- [Task] All of the data that appears below is to be given again precisely as written.

(Source data)
⁂

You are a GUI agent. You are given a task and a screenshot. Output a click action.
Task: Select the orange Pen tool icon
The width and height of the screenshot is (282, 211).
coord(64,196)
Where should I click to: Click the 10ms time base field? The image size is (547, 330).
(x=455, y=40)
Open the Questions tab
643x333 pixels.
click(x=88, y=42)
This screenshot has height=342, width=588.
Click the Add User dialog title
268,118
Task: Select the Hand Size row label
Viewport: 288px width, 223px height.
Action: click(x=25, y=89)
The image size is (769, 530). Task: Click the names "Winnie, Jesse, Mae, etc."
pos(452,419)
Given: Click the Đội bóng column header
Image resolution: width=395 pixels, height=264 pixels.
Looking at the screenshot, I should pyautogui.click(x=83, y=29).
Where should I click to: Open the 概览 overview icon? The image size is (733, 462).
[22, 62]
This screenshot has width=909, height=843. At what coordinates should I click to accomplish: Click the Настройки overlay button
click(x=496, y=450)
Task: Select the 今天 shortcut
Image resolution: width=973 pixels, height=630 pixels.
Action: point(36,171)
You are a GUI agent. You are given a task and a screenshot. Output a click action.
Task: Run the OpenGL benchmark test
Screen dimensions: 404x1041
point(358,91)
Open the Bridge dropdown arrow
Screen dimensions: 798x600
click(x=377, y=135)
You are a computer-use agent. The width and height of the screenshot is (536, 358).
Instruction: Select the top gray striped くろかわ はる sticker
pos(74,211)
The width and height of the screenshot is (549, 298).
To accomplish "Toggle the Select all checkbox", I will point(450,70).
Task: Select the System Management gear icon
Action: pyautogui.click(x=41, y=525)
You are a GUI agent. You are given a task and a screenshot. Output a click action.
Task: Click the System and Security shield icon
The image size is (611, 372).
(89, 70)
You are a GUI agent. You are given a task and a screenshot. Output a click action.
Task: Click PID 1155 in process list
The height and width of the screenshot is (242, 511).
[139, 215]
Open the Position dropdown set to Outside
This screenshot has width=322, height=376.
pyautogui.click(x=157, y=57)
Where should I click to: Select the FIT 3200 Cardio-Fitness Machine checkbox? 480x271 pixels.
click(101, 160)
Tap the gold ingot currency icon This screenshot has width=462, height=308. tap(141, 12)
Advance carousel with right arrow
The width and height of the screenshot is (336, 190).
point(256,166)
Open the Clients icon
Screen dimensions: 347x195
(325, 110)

⁂

- [Exercise output]
You are a GUI agent. You are given a task and a screenshot. Output a click action.
Task: Select the orange Pen tool icon
The width and height of the screenshot is (282, 211).
coord(64,196)
Where should I click to: Click the 10ms time base field? The image size is (547, 330).
(x=455, y=40)
Open the Questions tab
643x333 pixels.
click(x=88, y=42)
This screenshot has height=342, width=588.
Click the Add User dialog title
268,118
Task: Select the Hand Size row label
Viewport: 288px width, 223px height.
Action: click(x=25, y=89)
The image size is (769, 530). Task: Click the names "Winnie, Jesse, Mae, etc."
pos(452,419)
Given: Click the Đội bóng column header
Image resolution: width=395 pixels, height=264 pixels.
Looking at the screenshot, I should pyautogui.click(x=83, y=29).
Where should I click to: Open the 概览 overview icon? The image size is (733, 462).
[22, 62]
This screenshot has width=909, height=843. At what coordinates should I click to accomplish: Click the Настройки overlay button
click(x=496, y=450)
Task: Select the 今天 shortcut
Image resolution: width=973 pixels, height=630 pixels.
Action: point(36,171)
You are a GUI agent. You are given a task and a screenshot. Output a click action.
Task: Run the OpenGL benchmark test
Screen dimensions: 404x1041
point(358,91)
Open the Bridge dropdown arrow
Screen dimensions: 798x600
click(x=377, y=135)
You are a computer-use agent. The width and height of the screenshot is (536, 358).
Instruction: Select the top gray striped くろかわ はる sticker
pos(74,211)
The width and height of the screenshot is (549, 298).
To accomplish "Toggle the Select all checkbox", I will point(450,70).
Task: Select the System Management gear icon
Action: pyautogui.click(x=41, y=525)
You are a GUI agent. You are given a task and a screenshot. Output a click action.
Task: Click the System and Security shield icon
The image size is (611, 372).
(89, 70)
You are a GUI agent. You are given a task and a screenshot. Output a click action.
Task: Click PID 1155 in process list
The height and width of the screenshot is (242, 511).
[139, 215]
Open the Position dropdown set to Outside
This screenshot has width=322, height=376.
pyautogui.click(x=157, y=57)
Where should I click to: Select the FIT 3200 Cardio-Fitness Machine checkbox? 480x271 pixels.
click(101, 160)
Tap the gold ingot currency icon This screenshot has width=462, height=308. tap(141, 12)
Advance carousel with right arrow
The width and height of the screenshot is (336, 190).
point(256,166)
Open the Clients icon
Screen dimensions: 347x195
(325, 110)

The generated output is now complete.